Stored items

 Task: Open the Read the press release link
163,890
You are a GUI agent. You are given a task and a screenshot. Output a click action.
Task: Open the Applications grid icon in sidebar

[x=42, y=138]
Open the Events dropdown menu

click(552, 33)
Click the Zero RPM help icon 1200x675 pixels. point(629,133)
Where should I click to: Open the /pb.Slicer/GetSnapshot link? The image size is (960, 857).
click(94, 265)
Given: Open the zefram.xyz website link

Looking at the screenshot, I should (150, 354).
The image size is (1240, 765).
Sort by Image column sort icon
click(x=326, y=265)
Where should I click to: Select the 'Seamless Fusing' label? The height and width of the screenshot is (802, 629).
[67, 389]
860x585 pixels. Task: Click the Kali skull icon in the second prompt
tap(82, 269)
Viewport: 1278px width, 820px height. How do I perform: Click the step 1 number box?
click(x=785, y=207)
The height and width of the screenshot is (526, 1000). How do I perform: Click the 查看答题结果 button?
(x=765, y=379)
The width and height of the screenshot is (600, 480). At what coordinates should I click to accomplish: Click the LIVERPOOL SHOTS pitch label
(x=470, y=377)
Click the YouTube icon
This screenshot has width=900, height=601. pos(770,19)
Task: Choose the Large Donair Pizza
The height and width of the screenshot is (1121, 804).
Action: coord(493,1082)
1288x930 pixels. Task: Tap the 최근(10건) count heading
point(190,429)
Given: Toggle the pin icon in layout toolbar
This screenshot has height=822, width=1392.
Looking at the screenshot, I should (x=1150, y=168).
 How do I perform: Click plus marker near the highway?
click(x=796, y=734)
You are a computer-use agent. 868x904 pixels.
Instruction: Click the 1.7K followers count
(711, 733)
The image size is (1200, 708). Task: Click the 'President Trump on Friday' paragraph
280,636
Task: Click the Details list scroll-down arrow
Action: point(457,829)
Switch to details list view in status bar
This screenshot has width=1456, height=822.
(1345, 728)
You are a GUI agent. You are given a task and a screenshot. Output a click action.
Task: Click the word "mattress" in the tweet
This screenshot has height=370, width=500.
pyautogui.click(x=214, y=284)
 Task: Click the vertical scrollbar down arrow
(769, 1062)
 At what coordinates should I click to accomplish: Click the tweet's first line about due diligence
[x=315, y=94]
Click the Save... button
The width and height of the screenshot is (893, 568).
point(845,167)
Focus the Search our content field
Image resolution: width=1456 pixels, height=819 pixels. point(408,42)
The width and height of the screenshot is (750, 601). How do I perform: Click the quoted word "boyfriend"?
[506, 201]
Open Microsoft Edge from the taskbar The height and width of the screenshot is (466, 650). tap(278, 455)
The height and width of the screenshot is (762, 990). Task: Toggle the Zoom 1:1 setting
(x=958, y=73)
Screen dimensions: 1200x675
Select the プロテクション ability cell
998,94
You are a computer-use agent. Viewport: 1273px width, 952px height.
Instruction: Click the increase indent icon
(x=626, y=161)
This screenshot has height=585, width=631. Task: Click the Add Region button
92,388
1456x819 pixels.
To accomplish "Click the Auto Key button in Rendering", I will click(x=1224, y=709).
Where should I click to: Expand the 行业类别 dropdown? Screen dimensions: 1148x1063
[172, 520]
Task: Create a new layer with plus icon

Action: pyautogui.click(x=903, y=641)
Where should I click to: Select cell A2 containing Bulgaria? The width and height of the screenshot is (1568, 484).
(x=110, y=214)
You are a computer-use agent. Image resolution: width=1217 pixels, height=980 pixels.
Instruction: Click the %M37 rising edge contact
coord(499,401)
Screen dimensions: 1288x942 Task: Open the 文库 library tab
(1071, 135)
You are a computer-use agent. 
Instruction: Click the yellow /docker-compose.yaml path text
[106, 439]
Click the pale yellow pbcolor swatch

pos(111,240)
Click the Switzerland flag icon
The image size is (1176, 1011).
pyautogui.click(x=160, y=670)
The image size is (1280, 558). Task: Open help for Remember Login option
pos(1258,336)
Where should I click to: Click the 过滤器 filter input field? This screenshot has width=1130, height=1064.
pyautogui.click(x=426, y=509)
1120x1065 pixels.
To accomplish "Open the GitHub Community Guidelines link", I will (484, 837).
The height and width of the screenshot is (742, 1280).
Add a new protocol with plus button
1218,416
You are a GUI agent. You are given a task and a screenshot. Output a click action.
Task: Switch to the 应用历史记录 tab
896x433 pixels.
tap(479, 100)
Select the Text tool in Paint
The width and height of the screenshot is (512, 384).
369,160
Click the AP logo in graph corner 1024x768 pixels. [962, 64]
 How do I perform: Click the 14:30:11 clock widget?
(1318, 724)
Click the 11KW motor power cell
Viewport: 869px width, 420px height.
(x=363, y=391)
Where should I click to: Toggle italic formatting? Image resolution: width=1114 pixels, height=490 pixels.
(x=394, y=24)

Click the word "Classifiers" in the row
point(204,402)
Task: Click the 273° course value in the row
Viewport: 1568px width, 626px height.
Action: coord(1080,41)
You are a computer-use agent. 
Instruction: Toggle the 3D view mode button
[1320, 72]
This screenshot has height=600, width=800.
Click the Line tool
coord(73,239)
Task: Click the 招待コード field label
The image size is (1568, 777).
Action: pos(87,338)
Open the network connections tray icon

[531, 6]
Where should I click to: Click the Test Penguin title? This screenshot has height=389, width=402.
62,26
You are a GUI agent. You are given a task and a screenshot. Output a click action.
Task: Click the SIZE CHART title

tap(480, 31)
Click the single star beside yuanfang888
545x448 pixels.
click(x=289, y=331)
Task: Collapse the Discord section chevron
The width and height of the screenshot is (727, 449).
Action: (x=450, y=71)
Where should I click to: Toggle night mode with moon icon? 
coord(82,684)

**YOUR OBJECTIVE**
Would you set down all of the entries again, word for word?

**RESULT**
 Task: Open the Read the press release link
163,890
You are a GUI agent. You are given a task and a screenshot. Output a click action.
Task: Open the Applications grid icon in sidebar

[x=42, y=138]
Open the Events dropdown menu

click(552, 33)
Click the Zero RPM help icon 1200x675 pixels. point(629,133)
Where should I click to: Open the /pb.Slicer/GetSnapshot link? The image size is (960, 857).
click(94, 265)
Given: Open the zefram.xyz website link

Looking at the screenshot, I should (150, 354).
The image size is (1240, 765).
Sort by Image column sort icon
click(x=326, y=265)
Where should I click to: Select the 'Seamless Fusing' label? The height and width of the screenshot is (802, 629).
[67, 389]
860x585 pixels. Task: Click the Kali skull icon in the second prompt
tap(82, 269)
Viewport: 1278px width, 820px height. How do I perform: Click the step 1 number box?
click(x=785, y=207)
The height and width of the screenshot is (526, 1000). How do I perform: Click the 查看答题结果 button?
(x=765, y=379)
The width and height of the screenshot is (600, 480). At what coordinates should I click to accomplish: Click the LIVERPOOL SHOTS pitch label
(x=470, y=377)
Click the YouTube icon
This screenshot has width=900, height=601. pos(770,19)
Task: Choose the Large Donair Pizza
The height and width of the screenshot is (1121, 804).
Action: coord(493,1082)
1288x930 pixels. Task: Tap the 최근(10건) count heading
point(190,429)
Given: Toggle the pin icon in layout toolbar
This screenshot has height=822, width=1392.
Looking at the screenshot, I should (x=1150, y=168).
 How do I perform: Click plus marker near the highway?
click(x=796, y=734)
You are a computer-use agent. 868x904 pixels.
Instruction: Click the 1.7K followers count
(711, 733)
The image size is (1200, 708). Task: Click the 'President Trump on Friday' paragraph
280,636
Task: Click the Details list scroll-down arrow
Action: point(457,829)
Switch to details list view in status bar
This screenshot has width=1456, height=822.
(1345, 728)
You are a GUI agent. You are given a task and a screenshot. Output a click action.
Task: Click the word "mattress" in the tweet
This screenshot has height=370, width=500.
pyautogui.click(x=214, y=284)
 Task: Click the vertical scrollbar down arrow
(769, 1062)
 At what coordinates should I click to accomplish: Click the tweet's first line about due diligence
[x=315, y=94]
Click the Save... button
The width and height of the screenshot is (893, 568).
point(845,167)
Focus the Search our content field
Image resolution: width=1456 pixels, height=819 pixels. point(408,42)
The width and height of the screenshot is (750, 601). How do I perform: Click the quoted word "boyfriend"?
[506, 201]
Open Microsoft Edge from the taskbar The height and width of the screenshot is (466, 650). tap(278, 455)
The height and width of the screenshot is (762, 990). Task: Toggle the Zoom 1:1 setting
(x=958, y=73)
Screen dimensions: 1200x675
Select the プロテクション ability cell
998,94
You are a computer-use agent. Viewport: 1273px width, 952px height.
Instruction: Click the increase indent icon
(x=626, y=161)
This screenshot has height=585, width=631. Task: Click the Add Region button
92,388
1456x819 pixels.
To accomplish "Click the Auto Key button in Rendering", I will click(x=1224, y=709).
Where should I click to: Expand the 行业类别 dropdown? Screen dimensions: 1148x1063
[172, 520]
Task: Create a new layer with plus icon

Action: pyautogui.click(x=903, y=641)
Where should I click to: Select cell A2 containing Bulgaria? The width and height of the screenshot is (1568, 484).
(x=110, y=214)
You are a computer-use agent. Image resolution: width=1217 pixels, height=980 pixels.
Instruction: Click the %M37 rising edge contact
coord(499,401)
Screen dimensions: 1288x942 Task: Open the 文库 library tab
(1071, 135)
You are a computer-use agent. 
Instruction: Click the yellow /docker-compose.yaml path text
[106, 439]
Click the pale yellow pbcolor swatch

pos(111,240)
Click the Switzerland flag icon
The image size is (1176, 1011).
pyautogui.click(x=160, y=670)
The image size is (1280, 558). Task: Open help for Remember Login option
pos(1258,336)
Where should I click to: Click the 过滤器 filter input field? This screenshot has width=1130, height=1064.
pyautogui.click(x=426, y=509)
1120x1065 pixels.
To accomplish "Open the GitHub Community Guidelines link", I will (484, 837).
The height and width of the screenshot is (742, 1280).
Add a new protocol with plus button
1218,416
You are a GUI agent. You are given a task and a screenshot. Output a click action.
Task: Switch to the 应用历史记录 tab
896x433 pixels.
tap(479, 100)
Select the Text tool in Paint
The width and height of the screenshot is (512, 384).
369,160
Click the AP logo in graph corner 1024x768 pixels. [962, 64]
 How do I perform: Click the 14:30:11 clock widget?
(1318, 724)
Click the 11KW motor power cell
Viewport: 869px width, 420px height.
(x=363, y=391)
Where should I click to: Toggle italic formatting? Image resolution: width=1114 pixels, height=490 pixels.
(x=394, y=24)

Click the word "Classifiers" in the row
point(204,402)
Task: Click the 273° course value in the row
Viewport: 1568px width, 626px height.
Action: coord(1080,41)
You are a computer-use agent. 
Instruction: Toggle the 3D view mode button
[1320, 72]
This screenshot has height=600, width=800.
Click the Line tool
coord(73,239)
Task: Click the 招待コード field label
The image size is (1568, 777).
Action: pos(87,338)
Open the network connections tray icon

[531, 6]
Where should I click to: Click the Test Penguin title? This screenshot has height=389, width=402.
62,26
You are a GUI agent. You are given a task and a screenshot. Output a click action.
Task: Click the SIZE CHART title

tap(480, 31)
Click the single star beside yuanfang888
545x448 pixels.
click(x=289, y=331)
Task: Collapse the Discord section chevron
The width and height of the screenshot is (727, 449).
Action: (x=450, y=71)
Where should I click to: Toggle night mode with moon icon? 
coord(82,684)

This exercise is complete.